● **What needs to be done**
In the interview about eMBMS below, list each thing Carlos Perez says was already ready at the time of the Roland Garros demo.

IP&TV News talks eMBMS/LTE Broadcast with Carlos Perez (E2E LTE Technical Project Manager, Orange Labs). Perez will be appearing at the LTE Broadcast conference track at TV Connect (28 – 30 April 2015 ExCel, London).
IP&TV News: Hi Carlos. Tell us a bit about the history of your research into eMBMS at Orange Labs?
Carlos Perez: It’s two and half years since we started working on eMBMS. The first thing we do for a new feature or service is try to see whether it’s ready for deployment, whether it’s mature enough. We tested it in the labs and we did proof of concept, and we ended up doing a live demo (using an LTE broadcast ad hoc network) during last year’s Roland Garros. Back then the networks and the technology and the funds were ready, but we still had some things that needed to be wrapped up or modified – there were still some delay issues for when you are in the arena looking at live content.
What about your more recent research?
Right now we are working on the next steps, which are related more to costs (such as total cost of ownership) and interoperability between different vendors and other services.
eMBMS has to live with other LTE features, like voice over LTE, carrier aggregation, etc. We are looking at this right now: trying to see how they will coexist together, because there will probably be some drawbacks or side effects when you have two or three features active at the same time.
And what about the prospective use cases?
You can use eMBMS for different use cases. From a MNO deployment point of view what makes sense is to start with venues and then when bigger eMBMS coverage is available and device penetration increases move to wider uses cases.

● **Listed entries**
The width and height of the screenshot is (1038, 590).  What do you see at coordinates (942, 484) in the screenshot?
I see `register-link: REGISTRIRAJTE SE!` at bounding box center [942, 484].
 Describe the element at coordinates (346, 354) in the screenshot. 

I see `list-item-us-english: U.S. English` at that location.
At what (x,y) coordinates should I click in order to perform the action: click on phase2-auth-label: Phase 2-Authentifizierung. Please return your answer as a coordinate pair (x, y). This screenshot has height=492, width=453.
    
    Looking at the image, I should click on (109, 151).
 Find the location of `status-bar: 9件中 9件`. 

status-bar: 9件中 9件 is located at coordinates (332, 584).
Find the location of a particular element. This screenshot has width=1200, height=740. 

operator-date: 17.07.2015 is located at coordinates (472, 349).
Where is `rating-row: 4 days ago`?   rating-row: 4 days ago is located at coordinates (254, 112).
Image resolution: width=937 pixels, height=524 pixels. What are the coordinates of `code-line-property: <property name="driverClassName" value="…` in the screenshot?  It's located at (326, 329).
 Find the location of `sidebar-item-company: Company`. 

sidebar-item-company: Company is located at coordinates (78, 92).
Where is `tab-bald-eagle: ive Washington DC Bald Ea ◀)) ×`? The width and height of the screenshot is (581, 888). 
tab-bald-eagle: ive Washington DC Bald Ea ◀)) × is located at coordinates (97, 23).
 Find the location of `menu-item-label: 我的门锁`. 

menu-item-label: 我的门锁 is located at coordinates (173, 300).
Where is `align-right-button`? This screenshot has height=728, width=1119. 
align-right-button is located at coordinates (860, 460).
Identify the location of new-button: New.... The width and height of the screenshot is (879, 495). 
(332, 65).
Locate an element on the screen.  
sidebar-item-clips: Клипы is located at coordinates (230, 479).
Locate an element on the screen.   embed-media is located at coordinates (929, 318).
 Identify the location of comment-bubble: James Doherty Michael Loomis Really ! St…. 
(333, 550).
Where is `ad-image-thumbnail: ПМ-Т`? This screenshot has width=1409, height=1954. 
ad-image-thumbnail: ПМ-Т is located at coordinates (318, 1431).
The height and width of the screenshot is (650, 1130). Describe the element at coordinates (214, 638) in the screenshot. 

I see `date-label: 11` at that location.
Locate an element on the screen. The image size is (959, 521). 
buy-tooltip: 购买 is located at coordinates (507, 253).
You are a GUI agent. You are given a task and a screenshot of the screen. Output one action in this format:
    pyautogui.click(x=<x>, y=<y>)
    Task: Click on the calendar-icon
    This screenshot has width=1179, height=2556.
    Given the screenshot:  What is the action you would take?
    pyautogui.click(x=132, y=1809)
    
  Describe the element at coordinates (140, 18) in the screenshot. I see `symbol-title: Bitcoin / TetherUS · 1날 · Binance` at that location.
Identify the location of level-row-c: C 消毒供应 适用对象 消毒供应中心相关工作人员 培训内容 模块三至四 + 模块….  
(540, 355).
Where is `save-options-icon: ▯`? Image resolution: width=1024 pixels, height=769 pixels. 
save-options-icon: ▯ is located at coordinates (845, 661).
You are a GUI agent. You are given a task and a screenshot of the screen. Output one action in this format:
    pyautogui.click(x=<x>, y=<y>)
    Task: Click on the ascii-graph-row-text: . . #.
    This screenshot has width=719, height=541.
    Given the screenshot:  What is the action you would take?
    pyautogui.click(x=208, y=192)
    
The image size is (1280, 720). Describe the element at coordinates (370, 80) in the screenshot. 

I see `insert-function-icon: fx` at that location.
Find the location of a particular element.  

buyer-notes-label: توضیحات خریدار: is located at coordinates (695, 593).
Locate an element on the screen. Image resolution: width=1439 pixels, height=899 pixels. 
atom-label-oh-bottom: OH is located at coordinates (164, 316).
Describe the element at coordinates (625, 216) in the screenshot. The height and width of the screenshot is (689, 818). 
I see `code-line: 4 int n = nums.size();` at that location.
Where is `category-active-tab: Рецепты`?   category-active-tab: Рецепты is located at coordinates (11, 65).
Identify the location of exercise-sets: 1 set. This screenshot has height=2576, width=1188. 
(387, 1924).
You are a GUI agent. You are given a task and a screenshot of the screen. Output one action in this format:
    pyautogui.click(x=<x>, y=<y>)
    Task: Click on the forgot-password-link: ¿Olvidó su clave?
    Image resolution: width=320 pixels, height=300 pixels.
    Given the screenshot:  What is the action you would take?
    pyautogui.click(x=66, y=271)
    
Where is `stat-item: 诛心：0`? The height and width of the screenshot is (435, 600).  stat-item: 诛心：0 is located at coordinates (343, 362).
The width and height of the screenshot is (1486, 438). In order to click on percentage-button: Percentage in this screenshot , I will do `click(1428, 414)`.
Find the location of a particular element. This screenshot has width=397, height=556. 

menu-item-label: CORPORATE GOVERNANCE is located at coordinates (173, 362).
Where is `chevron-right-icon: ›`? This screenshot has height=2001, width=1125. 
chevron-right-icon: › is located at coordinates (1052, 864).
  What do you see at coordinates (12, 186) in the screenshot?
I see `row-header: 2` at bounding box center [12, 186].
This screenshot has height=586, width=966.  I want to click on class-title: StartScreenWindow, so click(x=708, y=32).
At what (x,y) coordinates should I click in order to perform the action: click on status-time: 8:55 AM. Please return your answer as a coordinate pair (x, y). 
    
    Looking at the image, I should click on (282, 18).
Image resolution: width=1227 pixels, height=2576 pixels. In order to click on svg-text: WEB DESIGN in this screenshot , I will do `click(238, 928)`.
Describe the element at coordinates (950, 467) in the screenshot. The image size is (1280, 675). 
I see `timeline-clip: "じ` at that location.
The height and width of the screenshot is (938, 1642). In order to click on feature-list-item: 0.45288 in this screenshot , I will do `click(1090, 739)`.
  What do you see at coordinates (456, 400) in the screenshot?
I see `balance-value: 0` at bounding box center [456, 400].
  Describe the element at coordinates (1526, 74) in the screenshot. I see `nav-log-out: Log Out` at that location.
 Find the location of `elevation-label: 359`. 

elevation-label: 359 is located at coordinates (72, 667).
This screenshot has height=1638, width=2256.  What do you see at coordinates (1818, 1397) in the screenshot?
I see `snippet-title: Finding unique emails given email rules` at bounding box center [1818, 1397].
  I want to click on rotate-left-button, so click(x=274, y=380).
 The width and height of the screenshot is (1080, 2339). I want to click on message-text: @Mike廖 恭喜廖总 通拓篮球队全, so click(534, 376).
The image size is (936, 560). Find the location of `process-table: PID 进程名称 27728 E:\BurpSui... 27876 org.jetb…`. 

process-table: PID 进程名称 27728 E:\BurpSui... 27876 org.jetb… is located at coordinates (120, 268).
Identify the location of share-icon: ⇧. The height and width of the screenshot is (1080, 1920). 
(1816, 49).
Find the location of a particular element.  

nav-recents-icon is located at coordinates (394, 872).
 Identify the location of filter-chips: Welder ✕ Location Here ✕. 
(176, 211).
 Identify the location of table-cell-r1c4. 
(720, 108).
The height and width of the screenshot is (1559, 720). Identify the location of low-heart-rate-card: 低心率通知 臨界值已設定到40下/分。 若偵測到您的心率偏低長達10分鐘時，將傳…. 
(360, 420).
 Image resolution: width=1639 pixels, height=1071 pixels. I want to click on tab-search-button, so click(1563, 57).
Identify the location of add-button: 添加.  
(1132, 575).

● **Expected answer**
- the networks
- the technology
- the funds